Colonies of highly mobile, jellyfish-like organisms, called physonect siphonophores, are powerfully propelled through the oceans by older colony members, while younger individuals up front provide the steering, reports a study in Nature Communications. This division of labour among different developmental stages is thought to be key to the colonies’ success.
Siphonophores - gelatinous planktonic organisms related to jellyfish, anemones and corals - have the most complex colony-level organisation of any animal. One such species, Nanomia bijuga, is a voracious predator made up of a number of specialised individuals, called zooids, that each work together to survive.
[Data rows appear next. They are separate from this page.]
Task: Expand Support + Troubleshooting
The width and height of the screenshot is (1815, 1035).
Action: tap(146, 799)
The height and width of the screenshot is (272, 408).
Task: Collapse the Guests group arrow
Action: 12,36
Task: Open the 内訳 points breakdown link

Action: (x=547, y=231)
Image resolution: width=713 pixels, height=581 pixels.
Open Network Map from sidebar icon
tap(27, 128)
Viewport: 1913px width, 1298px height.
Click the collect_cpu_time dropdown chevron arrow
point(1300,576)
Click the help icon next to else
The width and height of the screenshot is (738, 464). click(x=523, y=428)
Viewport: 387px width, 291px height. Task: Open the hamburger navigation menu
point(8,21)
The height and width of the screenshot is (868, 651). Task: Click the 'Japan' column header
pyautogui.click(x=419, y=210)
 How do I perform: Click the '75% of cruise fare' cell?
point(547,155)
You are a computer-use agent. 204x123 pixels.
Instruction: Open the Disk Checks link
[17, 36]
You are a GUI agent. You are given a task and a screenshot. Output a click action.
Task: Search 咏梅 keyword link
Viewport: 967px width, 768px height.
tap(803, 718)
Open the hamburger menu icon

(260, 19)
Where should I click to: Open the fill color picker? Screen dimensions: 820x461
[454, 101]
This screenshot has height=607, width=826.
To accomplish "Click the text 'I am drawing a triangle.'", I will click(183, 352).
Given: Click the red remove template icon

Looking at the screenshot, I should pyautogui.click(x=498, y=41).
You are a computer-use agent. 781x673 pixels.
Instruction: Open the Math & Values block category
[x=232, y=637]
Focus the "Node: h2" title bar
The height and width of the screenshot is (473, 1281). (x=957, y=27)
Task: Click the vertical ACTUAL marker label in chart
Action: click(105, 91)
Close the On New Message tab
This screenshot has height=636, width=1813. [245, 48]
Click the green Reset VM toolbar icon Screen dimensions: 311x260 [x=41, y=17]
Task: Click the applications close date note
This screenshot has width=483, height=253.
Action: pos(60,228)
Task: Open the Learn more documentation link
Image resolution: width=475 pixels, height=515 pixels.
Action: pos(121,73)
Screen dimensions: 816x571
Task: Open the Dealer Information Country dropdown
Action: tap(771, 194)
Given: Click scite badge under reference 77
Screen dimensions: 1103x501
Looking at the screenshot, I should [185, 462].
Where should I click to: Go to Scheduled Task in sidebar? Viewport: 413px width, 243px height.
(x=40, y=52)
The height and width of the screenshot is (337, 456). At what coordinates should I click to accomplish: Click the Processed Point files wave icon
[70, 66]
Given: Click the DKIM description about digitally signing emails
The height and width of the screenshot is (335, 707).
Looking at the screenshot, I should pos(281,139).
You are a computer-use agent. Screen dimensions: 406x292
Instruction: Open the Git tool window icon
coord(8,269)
At the front of the colony are a series of genetically identical zooids called nectophores, which make up the propulsive engine of the organism known as the nectosome, operating like jets by pumping water backwards. Towed behind this are the zooids that are specialised for reproduction and feeding.
John Costello and colleagues use image tracking to investigate how exactly this multi-jet propulsion system works in N. bijuga and discover that the younger, smaller nectophores growing at the front manoeuvre the colony using their jets to influence its direction. In contrast, the older, larger nectophores provide forward or reverse thrust to propel the colony during its daily migration. This pattern ensures that all members of the colony, young and old, perform important tasks and their developmental organisation allows for cooperation. The authors suggest that this simple and efficient means of multi-engine organisation could influence the design of underwater propulsion vehicles.